The software presents these data in both tabular (Figure 1) and graphical formats (Figures 2a–c). IQC tables give a cumulative summary of the calculation of the monthly mean, SD, number of outliers and the reagent lot number for every test/analyser in the core biochemistry laboratories. It also gives access to the IQC raw data tabulated in an Excel™ spreadsheet. These raw data may be needed for further statistical analysis to help in the troubleshooting of poor performance. Navigation tools provide easy access to all results stored in the database and allow performance to be monitored over time. IQC data are retrievable by individual test, analyser, date or control lot number (Figure 1).

The data table screen. This is hyperlinked to the top page. Data are retrievable by site, analyser, and date and IQC lot number. Analytical CV, bias and TE are compared with the biological variation-driven CV, bias and TE. This table is hyperlinked to the raw data tables. IQC, internal quality control; TE, total error; EQA, external quality assurance; CV, coefficient of variation

(a) An example Levey–Jennings graph as generated by the quality improvement software. The example shows the glucose IQC monthly mean measured on eight analysers over an eight-month period. The IQC target mean is 3.5 mmol/L. The analytical goal was determined as the desirable level. The biological CV for glucose at the desirable level is 2.9%. SD for this graph was derived as following: SD = (mean × CV%)/100. Each point on the graph represents the mean of 200–400 results per month. The shaded areas represent 1 SD, 2 SD and 3 SD. Although the mean for glucose varies between instruments, this is considered not clinically significant because they all lie within the desirable limit of performance. (b) Network bias graph. This example shows TnI bias over time as presented by the software. The shaded areas in this graph represent the optimal, desirable and minimal performance levels. The graph shows at a glance performance across all instruments in the network. It also shows the improvement in performance post new quality system introduction. (c) Network imprecision graph. This example shows cholesterol imprecision over time as presented by the software. The shaded areas in the graph represent the optimal, desirable and minimal performance levels. The broken lines represent different levels of sigma. The red broken line represents the CVanalytical that ensures analytical process consistent with 3σ. The limit for the imprecision recommended by NCEP was selected as the judgement criteria for this analyte. The NCEP imprecision limit is almost the same as the desirable limit derived from the TLM. This graph shows at a glance that the performance across all instruments in the network is within the clinically acceptable limits with the CV% variation being narrowed over time.

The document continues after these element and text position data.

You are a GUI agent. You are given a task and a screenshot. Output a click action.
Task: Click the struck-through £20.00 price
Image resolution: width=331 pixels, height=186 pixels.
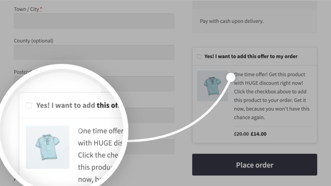coord(241,134)
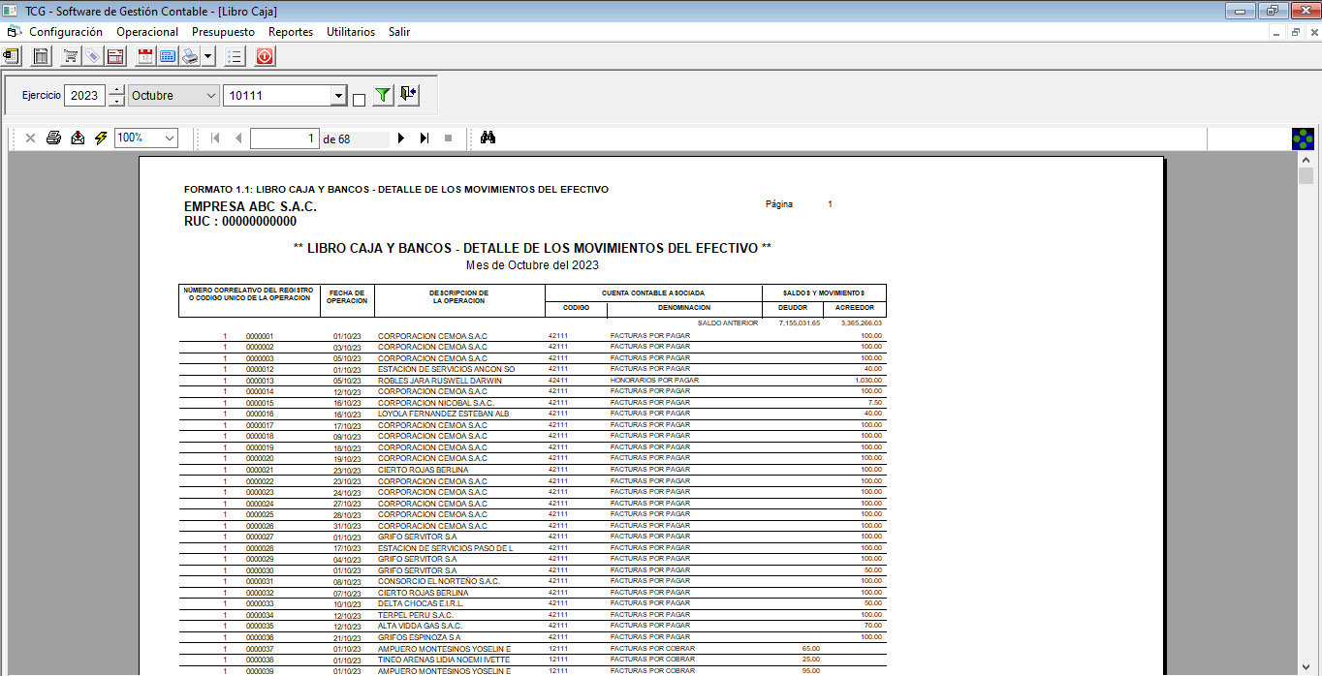
Task: Click the exit door icon beside filter
Action: point(407,95)
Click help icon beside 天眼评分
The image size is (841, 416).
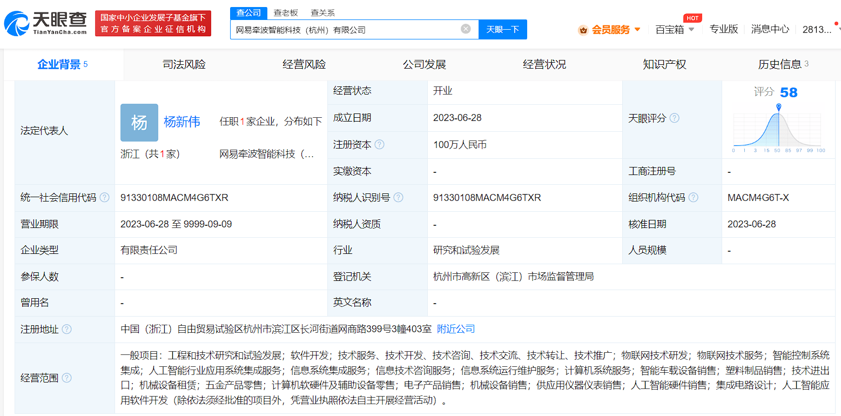pos(674,118)
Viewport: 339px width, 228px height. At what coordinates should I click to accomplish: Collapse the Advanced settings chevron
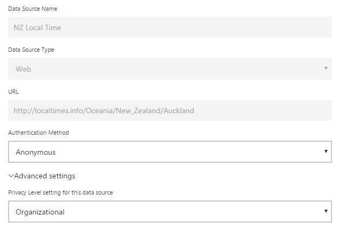11,176
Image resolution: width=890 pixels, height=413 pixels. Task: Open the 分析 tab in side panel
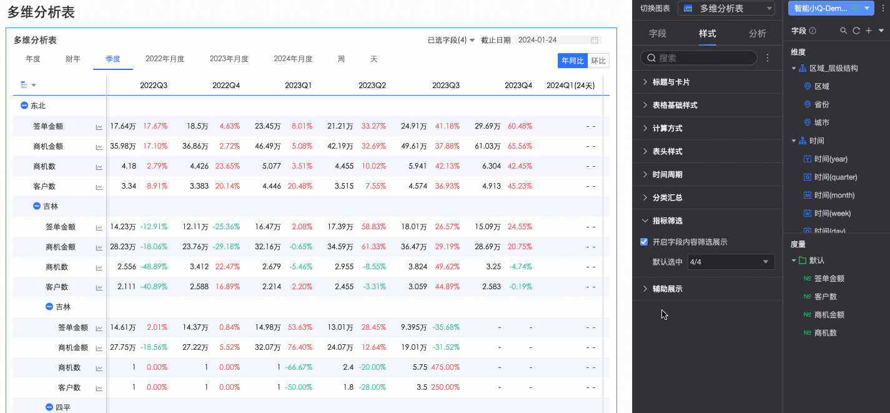[757, 34]
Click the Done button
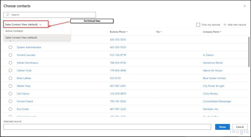This screenshot has width=251, height=137. click(223, 127)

IQC, internal quality control; BRA, Bradford Royal Infirmary; SJUH, St James' University Hospital; LGI, Leeds General Infirmary; WGH, Wharfedale General Hospital; TnI, troponin; NCEP, National Cholesterol Education Panel; TLM, three-level model; CV, coefficient of variation
The IQC data are also presented in modified Levey–Jennings plots. This is used to show the monthly mean of each test/analyser and to give the cumulative monthly mean within a time window. The software compares the IQC performance for every test over all sites against the allowable performance and presents this graphically with SD limits derived from CVallowable (Figure 2a).

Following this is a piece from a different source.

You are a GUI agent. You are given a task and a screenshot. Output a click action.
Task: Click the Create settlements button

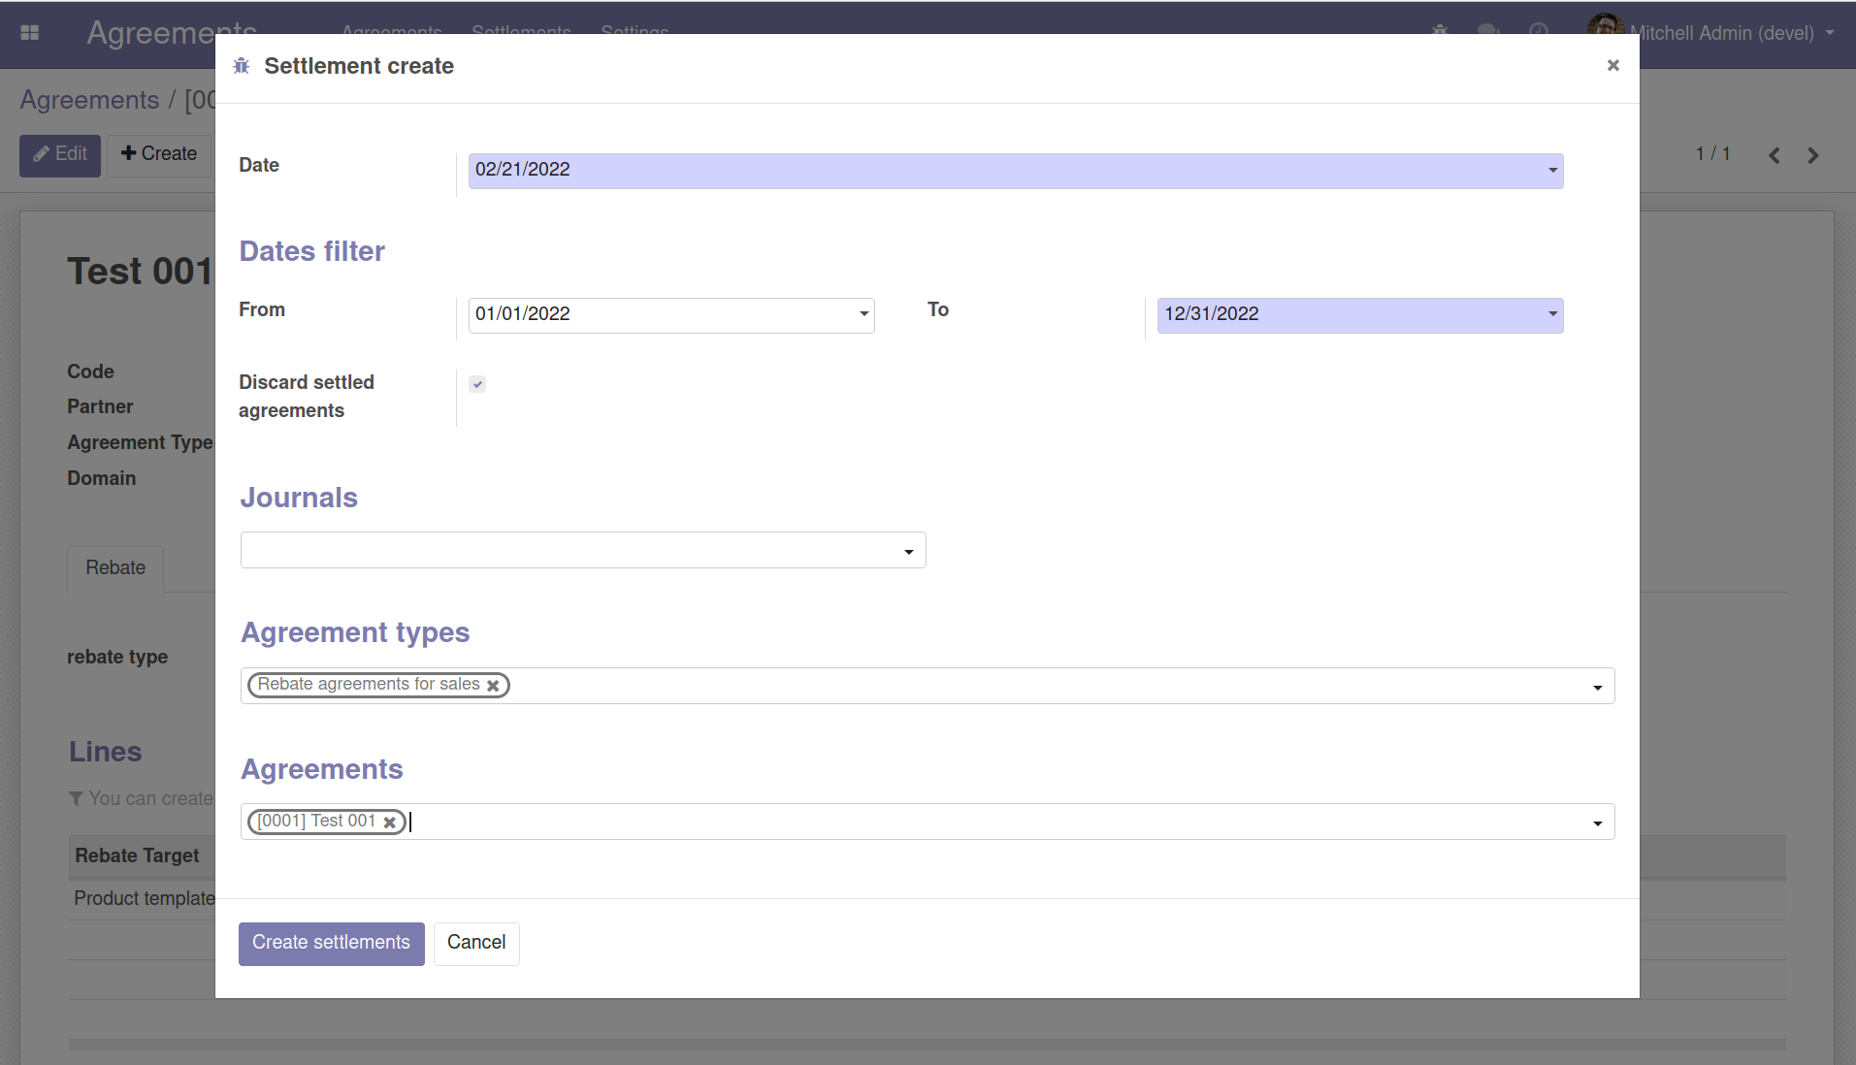(x=331, y=943)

The software was designed to generate one summary report on a monthly basis. This gives a list of tests that have exceeded the permitted limit for TE and hyperlink buttons enable the generation of a data table or graphic display for the affected tests to give access to the IQC and EQA data to help identify the source of error.
Assessment of results
Transferability between laboratories/analysers was considered to have been achieved if the performance of an analyte for all the laboratories and analysers in the network met the biologically derived quality specifications; An analyte was considered to have met the biological variation-based specification if at least two analysers within the networks complied with the derived specifications; An analyte was considered to be failing the biological variation specifications if none of the analysers across the network complied with the allowable performance.
Transferability
Our data showed that our analysers could meet the quality specifications which have been derived from the TLM for 46 out of 54 analytes that were initially allocated to the TLM model. Eight analytes failed to meet the biological variation-derived quality specifications. Four of these, sodium, calcium, chloride and magnesium, exhibit a narrow CVI so that it may not be possible for quality specifications to be achieved by the current technology. Four analytes (free T4, albumin, Ca15.3 and oestradiol) had a performance (bias and imprecision) that did not meet the biological variation specifications.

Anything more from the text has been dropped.